**BRIEF A:** In the Crawl4AI Prospect-Wizard guide, which file handles Stage 2?
**BRIEF B:** Transcribe the stretch of the Crawl4AI Prospect-Wizard guide from "prospect‑wizard/" through "profile – hit enter.", keeping every character unchanged.
**BRIEF C:** Go on with the Crawl4AI Prospect-Wizard guide, picking up from its final line.

Crawl4AI Prospect‑Wizard – step‑by‑step guide
A three‑stage demo that goes from LinkedIn scraping ➜ LLM reasoning ➜ graph visualisation.
prospect‑wizard/
├─ c4ai_discover.py # Stage 1 – scrape companies + people
├─ c4ai_insights.py # Stage 2 – embeddings, org‑charts, scores
├─ graph_view_template.html # Stage 3 – graph viewer (static HTML)
└─ data/ # output lands here (*.jsonl / *.json)
1 Install & boot a LinkedIn profile (one‑time)
1.1 Install dependencies
pip install crawl4ai litellm sentence-transformers pandas rich
1.2 Create / warm a LinkedIn browser profile
crwl profiles
- The interactive shell shows New profile – hit enter.
- Choose a name, e.g.

**PROVIDED MATERIAL:**
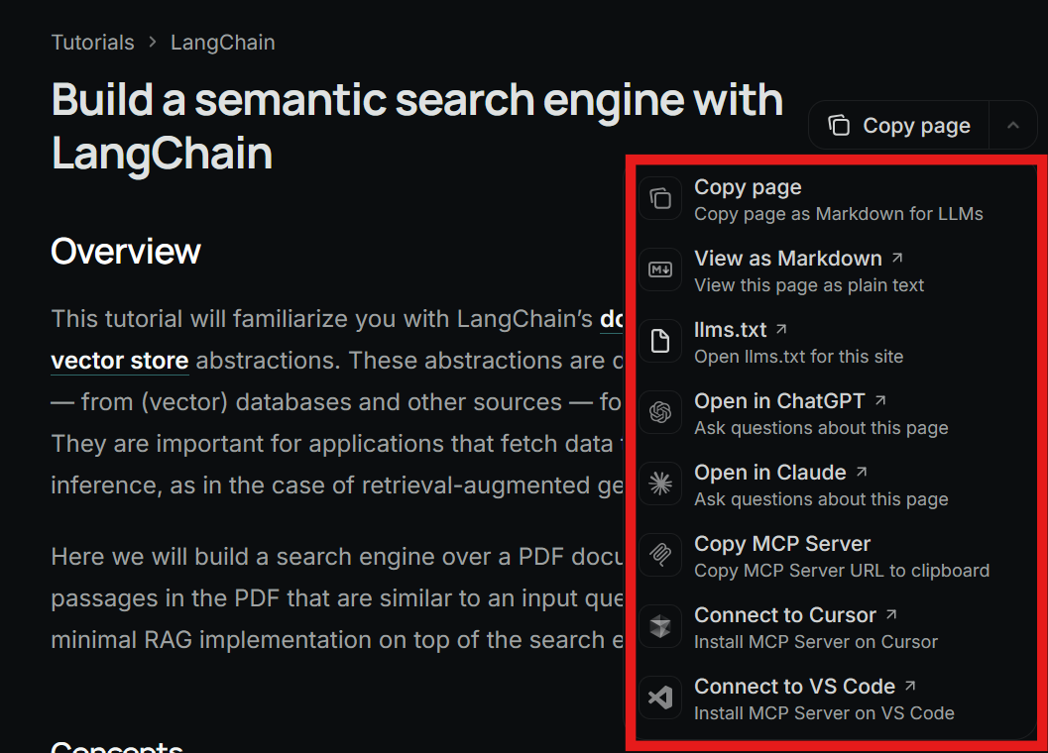This screenshot has width=1048, height=753.
Task: Collapse the Copy page dropdown using the chevron
Action: pos(1012,126)
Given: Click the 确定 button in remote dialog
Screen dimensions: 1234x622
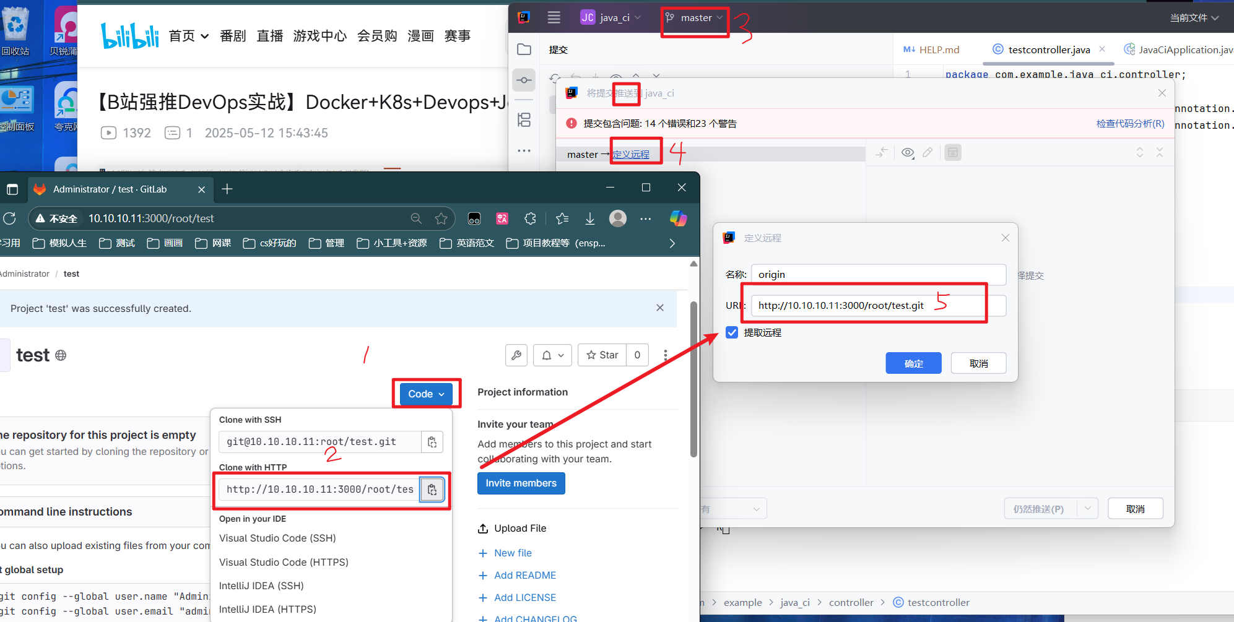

**RESPONSE BOX A:** c4ai_insights.py

**RESPONSE BOX B:**
prospect‑wizard/
├─ c4ai_discover.py # Stage 1 – scrape companies + people
├─ c4ai_insights.py # Stage 2 – embeddings, org‑charts, scores
├─ graph_view_template.html # Stage 3 – graph viewer (static HTML)
└─ data/ # output lands here (*.jsonl / *.json)
1 Install & boot a LinkedIn profile (one‑time)
1.1 Install dependencies
pip install crawl4ai litellm sentence-transformers pandas rich
1.2 Create / warm a LinkedIn browser profile
crwl profiles
- The interactive shell shows New profile – hit enter.

**RESPONSE BOX C:**
profile_linkedin_uc. - A Chromium window opens – log in to LinkedIn, solve whatever CAPTCHA, then close.
Remember the profile name. All future runs take
--profile-name <your_name>.
2 Discovery – scrape companies & people
python c4ai_discover.py full \
--query "health insurance management" \
--geo 102713980 \ # Malaysia geoUrn
--title-filters "" \ # or "Product,Engineering"
--max-companies 10 \ # default set small for workshops
--max-people 20 \ # \^ same
--profile-name profile_linkedin_uc \
--outdir ./data \
--concurrency 2 \
--log-level debug
Outputs in ./data/:
companies.jsonl– one JSON per companypeople.jsonl– one JSON per employee
🛠️ Dry‑run: C4AI_DEMO_DEBUG=1 python c4ai_discover.py full --query coffee uses bundled HTML snippets, no network.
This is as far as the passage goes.